[Bug] - RDP Gateway - Expired JWT token

[Suplanus]

Describe the bug I love the new feature for open rdp client for an RDP connection. This works, but: I want also use the RDP Gateway directly but its not working.

Kasm is behind an OpnSense with an HaProxy with this "Option pass-through" setting:

option http-server-close
http-request add-header X-Forwarded-Proto https
http-response set-header Content-Security-Policy upgrade-insecure-requests

I think its an Cookie because I have this errors in Kasm:

Invalid PAA cookie received from client 217.87.132.223
Error, expired JWT token

⮕ 217.87.132.223 is my IP from the client (correct)

I added this option to HaProxy Backend settings:

http-request set-header Authorization %[req.hdr(Authorization)]

Now the cookie error is gone. I don't know if its correct because its not in the docu. But the JWT token error is still there.

The kasm Windows service on the Windows machine is running, and I think all fine because I connect via Web RDP and live bit is also there. But there is also this error when i connect from client app:

Error from Kasm server for api: https://proxy:443/api/service_keepalive status: 200
error: Kasm_id not found for keepalive request from connection proxy: 823ff49e-c30a-4c0b-8912-be8748173417.

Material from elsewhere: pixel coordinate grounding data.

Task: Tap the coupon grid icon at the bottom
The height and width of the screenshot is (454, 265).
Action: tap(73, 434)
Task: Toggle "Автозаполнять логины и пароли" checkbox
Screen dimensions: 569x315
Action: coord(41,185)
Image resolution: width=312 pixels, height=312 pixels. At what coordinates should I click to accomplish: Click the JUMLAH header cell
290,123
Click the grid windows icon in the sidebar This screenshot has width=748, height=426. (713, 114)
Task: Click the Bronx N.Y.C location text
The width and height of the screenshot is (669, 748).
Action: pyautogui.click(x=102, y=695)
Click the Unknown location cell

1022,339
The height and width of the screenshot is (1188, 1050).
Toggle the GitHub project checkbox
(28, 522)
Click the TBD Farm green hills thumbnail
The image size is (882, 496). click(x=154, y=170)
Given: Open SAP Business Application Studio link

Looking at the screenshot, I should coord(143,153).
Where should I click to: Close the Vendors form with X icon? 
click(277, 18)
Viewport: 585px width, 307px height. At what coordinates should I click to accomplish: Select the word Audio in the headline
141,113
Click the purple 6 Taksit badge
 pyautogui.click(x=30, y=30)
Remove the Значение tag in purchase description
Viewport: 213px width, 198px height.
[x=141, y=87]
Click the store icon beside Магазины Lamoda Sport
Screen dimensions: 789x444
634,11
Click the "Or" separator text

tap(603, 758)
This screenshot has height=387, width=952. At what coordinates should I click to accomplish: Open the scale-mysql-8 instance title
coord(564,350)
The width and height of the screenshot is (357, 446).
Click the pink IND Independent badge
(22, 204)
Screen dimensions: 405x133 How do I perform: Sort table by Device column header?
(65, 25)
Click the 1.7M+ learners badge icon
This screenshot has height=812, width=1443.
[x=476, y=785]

To Reproduce Steps to reproduce the behavior: Create an RDP connection on macOS with Microsoft Remote Desktop app. Connect via https to kasm RDP gateway.

Workspaces Version 1.16

Workspaces Installation Method Single Server

[j-travis]

Hi, Are you saying you want to use the RDP Gateway but not via sessions initiated via Kasm? If so, that's not currently supported

[Suplanus]

Are you saying you want to use the RDP Gateway but not via sessions initiated via Kasm? Yes. Oh, so I misunderstand the docu.

I think everything is needed to implement this. I created a feature request #643

Thanks for looking into it 💖